[Text for analysis]
Martin Scorsese's lovely documentary about Fran Lebowitz, Public Speaking, confirms her stature as one of the greatest talkers in the world. In the film, the famous writer and culture critic (she was hired by Andy Warhol to write a column in Interview) holds forth on race, gender, culture, smoking, social networks, texting, and writing, but the most impressive statements concern the state of democracy and the cultural impact of AIDS. Here is what Lebowitz says about the former: "There's too much democracy in the culture, not enough democracy in society." In one simple sentence, Lebowitz vindicates high art. This is all that needs to be said about the matter: Art is not democratic; politics must be democratic. The production of art is for the few; the production of the social is for the many. But what we see in our world instead is a proliferation of the means of self-expression (self-publishing, blogging, micro-blogging, and so on), and the erosion of democratic institutions (welfare programs, unions, adequately funded public schools, and so on). From this key insight, Lebowitz, who is interviewed by Scorsese, primarily in a booth in Manhattan's Waverly Inn, attacks a wide spectrum of American culture and reestablishes something that seemed permanently dismantled by postmodernism and the rise of cultural studies: an aristocracy of the arts.
[/Text for analysis]
[Entries shown]
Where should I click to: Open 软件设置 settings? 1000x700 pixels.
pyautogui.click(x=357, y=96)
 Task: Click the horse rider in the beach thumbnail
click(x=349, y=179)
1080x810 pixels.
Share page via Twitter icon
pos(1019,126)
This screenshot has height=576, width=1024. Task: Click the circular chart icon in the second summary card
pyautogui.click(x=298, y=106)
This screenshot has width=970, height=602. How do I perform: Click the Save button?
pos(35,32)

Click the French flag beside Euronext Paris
[/Entries shown]
[Entries shown]
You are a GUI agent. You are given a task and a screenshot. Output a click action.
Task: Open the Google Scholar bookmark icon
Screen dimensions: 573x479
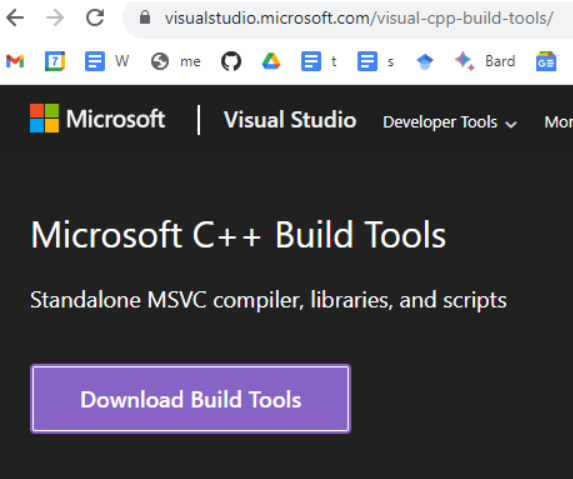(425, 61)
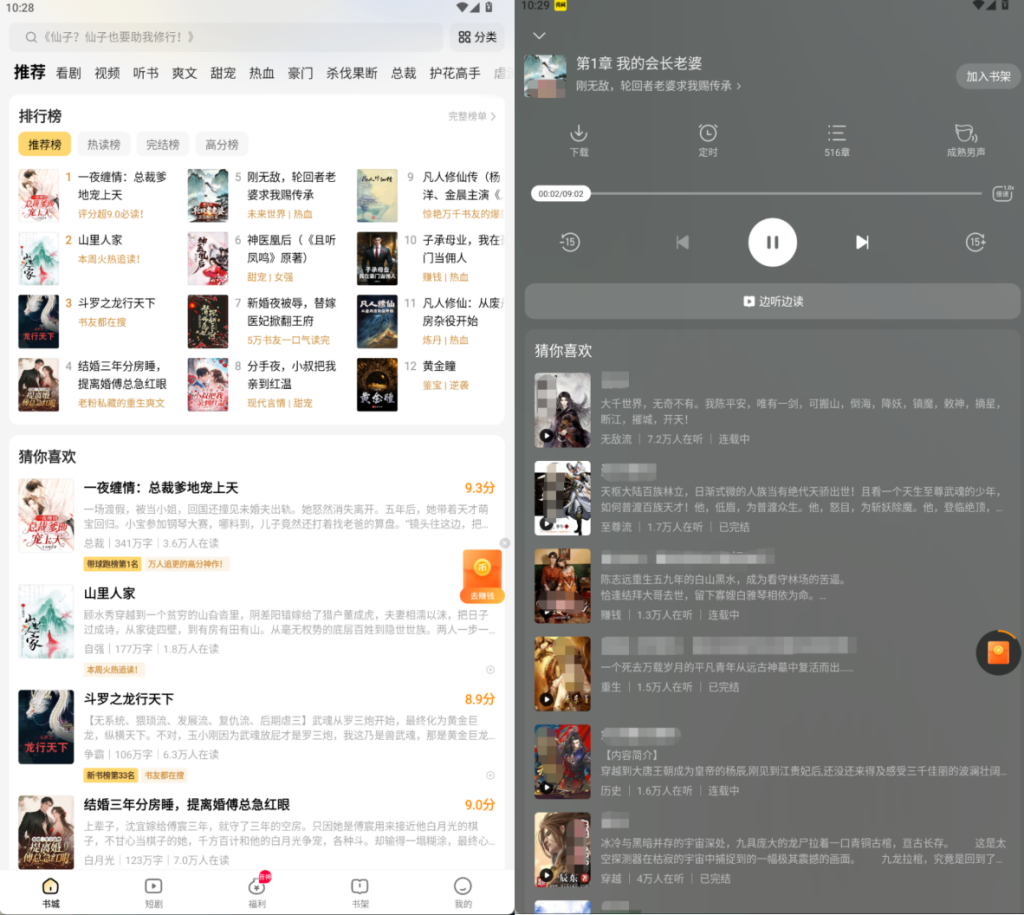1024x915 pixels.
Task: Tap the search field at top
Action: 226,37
[/Entries shown]
__Questions to answer__:
A. Please rewrite the paragraph of the piece on Fran Lebowitz that begins "Martin Scorsese's lovely documentary" in a shorter form, keeping its main facts.
B. In the piece on Fran Lebowitz, where does Scorsese mainly interview her?
C. Continue the piece on Fran Lebowitz from where it stops.
The records are not needed for anything here.

__Task results__:
A. Scorsese's documentary Public Speaking shows Fran Lebowitz, the writer and culture critic once hired by Andy Warhol to write a column in Interview, as one of the world's greatest talkers. Interviewed mostly in a booth at Manhattan's Waverly Inn, she covers race, gender, culture, smoking, social networks, texting, and writing, but her strongest remarks concern democracy and the cultural impact of AIDS. Her line "There's too much democracy in the culture, not enough democracy in society" vindicates high art: art is for the few and should not be democratic, while politics and the social are for the many and must be. Today, though, the means of self-expression such as self-publishing and blogging multiply while democratic institutions such as welfare programs, unions, and public schools erode. From this insight Lebowitz attacks much of American culture and restores what postmodernism and cultural studies seemed to have dismantled: an aristocracy of the arts.

B. In a booth in Manhattan's Waverly Inn.

C.
The other important statement Lebowitz makes concerns AIDS. According to her, this disease of the human immune system killed the best producers of American culture. Because the best producers have the most sex, the sexually transmitted disease hit them the hardest. The consequence of this was a decline from which we have yet to recover. Agree with her or not, the truth is that AIDS has certainly had a big cultural impact.

Finally, in the way Lebowitz gets to the core of things quickly and wittily, Toni Morrison quickly and wittily gets to the core of Lebowitz: "You seem to me almost always right but never fair." Northwest Film Forum, Nov 4–10.